TikTok, el puente fantástico que convierte a las abuelas en influencers

Evangelina Himitian

"Mi hijo es ingeniero. Mi hija es periodista. Mis nietos, estudiantes. Y yo, tiktoker". La ocurrencia de Tita Zacharías, o abuela Tita, como todos la conocen en la plataforma de microvideos TikTok, se hizo viral la semana pasada. Todo un suceso, ya que los amantes de esta aplicación están al sur de los 15 años. Y la abuela Tita, una salteña de 63 años, se anotó otro hit en el universo de la generación Z y eso le valió llegar a los 400.000 suscriptores.

"Me escriben chicos de siete y ocho años de todas partes del mundo, en inglés y yo les contesto lo único que sé: thank you", dice con parsimonia desde la cocina de su casa en Orán, donde graba sus videos.

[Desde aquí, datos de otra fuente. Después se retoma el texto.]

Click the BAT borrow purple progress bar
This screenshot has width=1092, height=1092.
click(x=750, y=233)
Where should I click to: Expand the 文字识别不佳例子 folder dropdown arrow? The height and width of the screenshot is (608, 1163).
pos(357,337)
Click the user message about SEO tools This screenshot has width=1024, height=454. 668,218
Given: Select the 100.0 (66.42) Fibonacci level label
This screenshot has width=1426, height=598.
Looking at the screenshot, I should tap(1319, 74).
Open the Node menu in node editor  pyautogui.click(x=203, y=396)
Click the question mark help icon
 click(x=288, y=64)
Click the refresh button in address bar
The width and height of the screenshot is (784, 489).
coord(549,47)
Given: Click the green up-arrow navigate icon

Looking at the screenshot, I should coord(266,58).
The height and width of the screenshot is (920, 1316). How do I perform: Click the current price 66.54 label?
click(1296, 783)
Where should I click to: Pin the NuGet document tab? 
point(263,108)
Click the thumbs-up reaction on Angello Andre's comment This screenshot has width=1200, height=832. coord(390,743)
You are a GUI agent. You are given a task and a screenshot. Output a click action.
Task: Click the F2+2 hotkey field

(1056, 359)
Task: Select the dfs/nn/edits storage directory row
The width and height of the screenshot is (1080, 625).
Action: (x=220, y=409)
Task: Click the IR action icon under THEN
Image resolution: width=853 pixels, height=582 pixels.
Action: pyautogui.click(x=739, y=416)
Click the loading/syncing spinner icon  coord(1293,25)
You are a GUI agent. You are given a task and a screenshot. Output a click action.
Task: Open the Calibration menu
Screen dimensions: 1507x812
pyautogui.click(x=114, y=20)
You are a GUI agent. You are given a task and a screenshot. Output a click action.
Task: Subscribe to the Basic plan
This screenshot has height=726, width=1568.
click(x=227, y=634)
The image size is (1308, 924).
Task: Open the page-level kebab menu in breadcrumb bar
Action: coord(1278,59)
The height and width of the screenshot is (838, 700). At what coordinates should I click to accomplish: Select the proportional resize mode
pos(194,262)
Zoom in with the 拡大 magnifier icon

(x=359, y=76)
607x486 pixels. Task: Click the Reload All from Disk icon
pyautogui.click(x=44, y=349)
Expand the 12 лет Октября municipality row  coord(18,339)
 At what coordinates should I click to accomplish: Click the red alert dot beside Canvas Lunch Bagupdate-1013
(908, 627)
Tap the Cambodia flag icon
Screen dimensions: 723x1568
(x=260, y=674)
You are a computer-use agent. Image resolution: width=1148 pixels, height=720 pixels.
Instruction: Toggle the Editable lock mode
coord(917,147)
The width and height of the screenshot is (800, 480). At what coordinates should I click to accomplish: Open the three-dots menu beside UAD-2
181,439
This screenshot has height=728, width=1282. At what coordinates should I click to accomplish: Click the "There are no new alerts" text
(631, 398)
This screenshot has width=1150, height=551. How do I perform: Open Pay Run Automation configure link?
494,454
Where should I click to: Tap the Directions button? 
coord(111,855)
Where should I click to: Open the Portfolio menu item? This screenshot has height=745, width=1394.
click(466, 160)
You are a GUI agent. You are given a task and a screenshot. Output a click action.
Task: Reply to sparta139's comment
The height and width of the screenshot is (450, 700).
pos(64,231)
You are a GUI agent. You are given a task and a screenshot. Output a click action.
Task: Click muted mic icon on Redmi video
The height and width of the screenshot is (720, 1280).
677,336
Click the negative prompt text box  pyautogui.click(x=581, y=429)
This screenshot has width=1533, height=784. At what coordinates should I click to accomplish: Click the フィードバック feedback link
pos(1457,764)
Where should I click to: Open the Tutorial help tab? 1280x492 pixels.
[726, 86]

Empezó hace un año, cuando murió su marido y ella se deprimió. Se había casado a los 18 años y nunca había dormido sola. Unos meses después, su sobrina le descargó en su celular Musical.ly, la aplicación de sincronización de labios y le propuso hacer un video. Una empresa china acababa de comprar la firma y la convirtió en una plataforma de microvideos de 15 segundos que tienen una secuencia narrativa que propia y que hoy fascina a los más chicos.

Así nació el primer video. TikTok se mueve en base a desafíos, y el de ese día la canción "Soy una taza, una tetera, una cuchara, un cucharón". La sobrina la filmó, le abrió una cuenta, la ayudó a editarlo y lo subió. Unas horas más tarde, la llamó para decirle que su cuenta explotaba. El video estaba entre los más vistos. Grabó un segundo video: sincronizando los labios con el audio de ese viral en el que una pareja que viaja en auto y recuerda el sonido de la playa. Otro éxito. Y en poco tiempo Tita se volvió una experta. Ya no necesitaba ayuda.